[What is being asked]
Give the number of lines in the data that hold the word "will", and nothing else.

[Stored items from a collection]
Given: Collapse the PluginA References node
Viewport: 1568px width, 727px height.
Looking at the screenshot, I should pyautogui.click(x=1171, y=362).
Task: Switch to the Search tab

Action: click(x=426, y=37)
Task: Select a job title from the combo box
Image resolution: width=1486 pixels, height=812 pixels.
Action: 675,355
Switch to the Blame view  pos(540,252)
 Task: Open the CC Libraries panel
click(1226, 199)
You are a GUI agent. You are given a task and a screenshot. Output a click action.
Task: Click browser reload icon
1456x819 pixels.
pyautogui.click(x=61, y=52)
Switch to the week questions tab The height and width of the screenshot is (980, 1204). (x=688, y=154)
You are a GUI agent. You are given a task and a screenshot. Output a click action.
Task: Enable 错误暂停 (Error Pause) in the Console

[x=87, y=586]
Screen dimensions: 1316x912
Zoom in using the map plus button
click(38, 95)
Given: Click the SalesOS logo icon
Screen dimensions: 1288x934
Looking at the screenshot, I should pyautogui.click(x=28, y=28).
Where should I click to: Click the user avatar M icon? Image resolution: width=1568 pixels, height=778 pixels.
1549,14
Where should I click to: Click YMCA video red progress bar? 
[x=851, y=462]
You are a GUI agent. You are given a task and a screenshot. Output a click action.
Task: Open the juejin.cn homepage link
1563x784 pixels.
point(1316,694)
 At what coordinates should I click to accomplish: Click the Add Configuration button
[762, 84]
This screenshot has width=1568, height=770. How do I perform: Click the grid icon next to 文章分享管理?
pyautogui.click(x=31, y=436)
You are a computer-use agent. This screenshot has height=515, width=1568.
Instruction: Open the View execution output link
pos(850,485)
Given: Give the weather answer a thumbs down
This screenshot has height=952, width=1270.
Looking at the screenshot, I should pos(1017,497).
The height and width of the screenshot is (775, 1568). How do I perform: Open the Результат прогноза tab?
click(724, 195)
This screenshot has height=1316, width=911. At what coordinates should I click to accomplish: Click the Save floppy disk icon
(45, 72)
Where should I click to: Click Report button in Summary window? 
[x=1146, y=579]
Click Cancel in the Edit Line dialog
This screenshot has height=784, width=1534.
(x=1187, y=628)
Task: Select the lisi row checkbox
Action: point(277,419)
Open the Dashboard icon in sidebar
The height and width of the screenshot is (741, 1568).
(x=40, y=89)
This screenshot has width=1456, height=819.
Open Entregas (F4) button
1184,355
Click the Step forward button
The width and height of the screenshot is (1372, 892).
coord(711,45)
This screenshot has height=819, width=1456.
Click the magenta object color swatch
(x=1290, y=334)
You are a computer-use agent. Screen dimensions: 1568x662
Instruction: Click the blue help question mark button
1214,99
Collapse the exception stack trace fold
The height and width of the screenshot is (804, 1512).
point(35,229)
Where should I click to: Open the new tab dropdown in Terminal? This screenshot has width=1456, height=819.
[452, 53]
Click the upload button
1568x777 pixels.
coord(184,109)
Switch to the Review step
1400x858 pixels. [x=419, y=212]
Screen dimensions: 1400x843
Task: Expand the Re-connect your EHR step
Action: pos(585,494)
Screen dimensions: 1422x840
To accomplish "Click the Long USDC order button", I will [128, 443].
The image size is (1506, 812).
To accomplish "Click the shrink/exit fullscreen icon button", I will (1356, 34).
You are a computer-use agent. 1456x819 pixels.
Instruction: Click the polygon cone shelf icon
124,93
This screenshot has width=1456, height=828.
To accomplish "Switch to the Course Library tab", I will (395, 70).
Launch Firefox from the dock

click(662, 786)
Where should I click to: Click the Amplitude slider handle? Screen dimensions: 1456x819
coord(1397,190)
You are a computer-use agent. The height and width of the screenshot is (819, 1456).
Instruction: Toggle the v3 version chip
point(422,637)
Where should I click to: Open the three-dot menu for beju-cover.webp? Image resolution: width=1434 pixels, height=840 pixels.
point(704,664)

[Answer to the problem]
3